WASHINGTON — U.S. Sen. Ron Johnson (R-Wis.), chairman of the Senate Homeland Security and Governmental Affairs Committee, appeared on Fox News’ “Sunday Morning Futures” with Maria Bartiromo Sunday to discuss the country’s broken immigration system, border security, and Saturday’s synagogue shooting in Pittsburgh.

Excerpts from Senator Johnson’s appearance are below and video of his two segments can be found here and here.

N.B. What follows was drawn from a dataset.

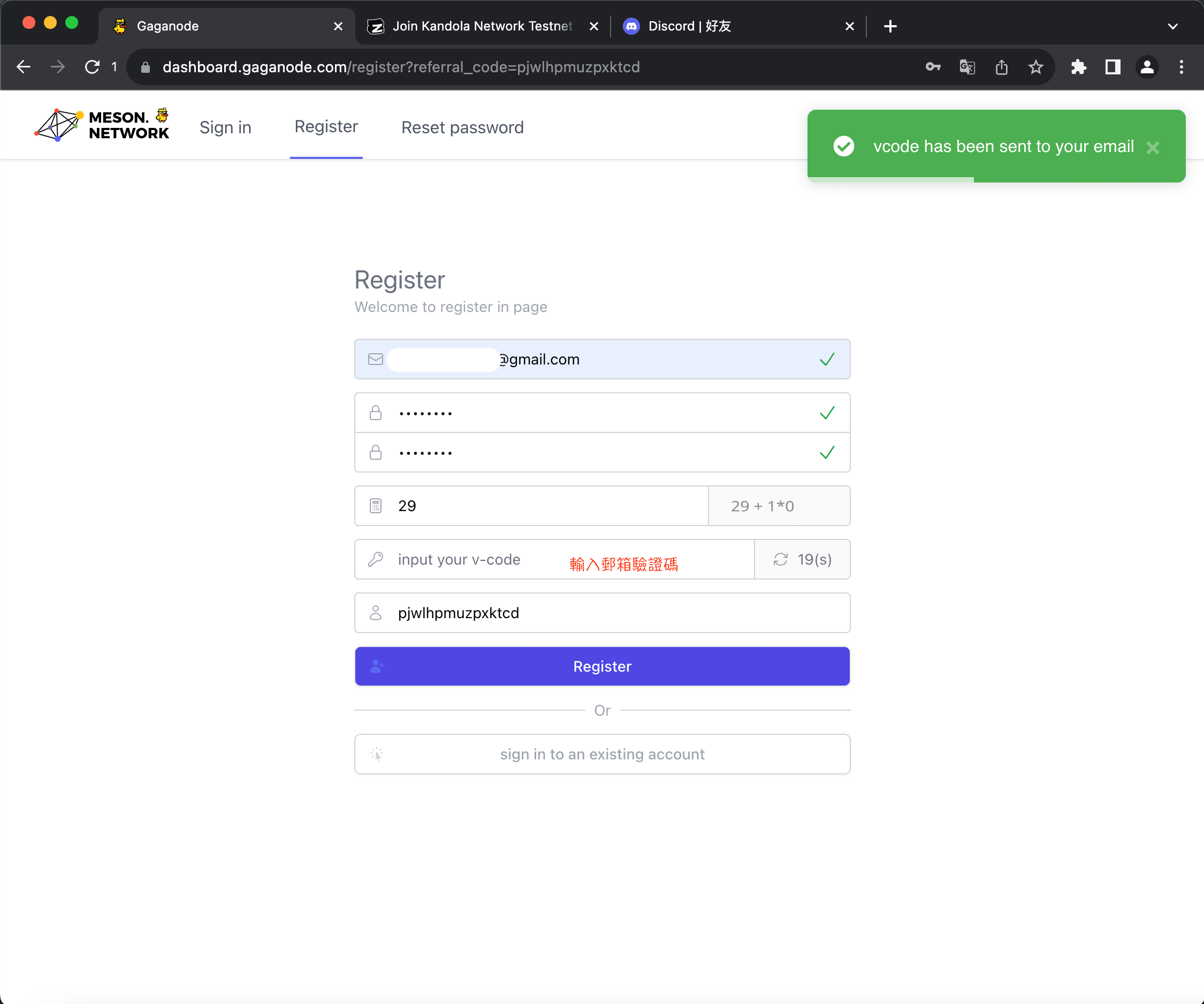Viewport: 1204px width, 1004px height.
Task: Bookmark this page with the star icon
Action: click(x=1035, y=67)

Johnson, on the column of people traveling through Mexico:

“We reward people for coming to this country illegally, because if they get in here they’re able to stay. Listen, as troublesome as these ‘caravans’ are, the fact of the matter is, Maria, on an average day last year 1,400 individuals came to this country illegally between the borders. … The broken legal immigration system we have right now is prompting this. We have a lengthy adjudication process, an almost unending appeals process, and of course one of the ways we’re handling this backlog of cases is we just simply grant administrative closures to the tune of close to 900 per day last year. … The main problem is literally our laws, bad court decisions, bad court precedents that incentivize people to come to this country illegally. We need to end that.”

Johnson, whose Families Act would reduce the perverse incentives, on working with Democrats to find areas of agreement:

“Hopefully, we can get agreement from Democrats. Nobody wants to separate families. Hopefully, Democrats want to secure the borders, but I have my doubts because their solution literally is sanctuary cities, open borders, catch-and-release and abolishing ICE.”

Johnson on addressing one specific problem, the 2015 reinterpretation of the Flores settlement that hobbles the government’s ability to handle adults crossing the border illegally with children:

“We need to come to agreement on how to actually fix the settlement so we can detain families and their children together and then adjudicate their claim rapidly so that we can send them home. (Homeland Security Secretary ) Michael Chertoff faced a surge of illegal immigrants from Brazil and (in 2005) established a rapid removal process, sent them back to Brazil. The next year, we went from 33,000 people coming in from Brazil to, the following year, 1,700. We need consequences. We can’t reward people for coming into this country illegally, and right now because we incentivize families coming, we incentivize unaccompanied children, so we’ve had a huge surge of both those types of illegal immigrants.”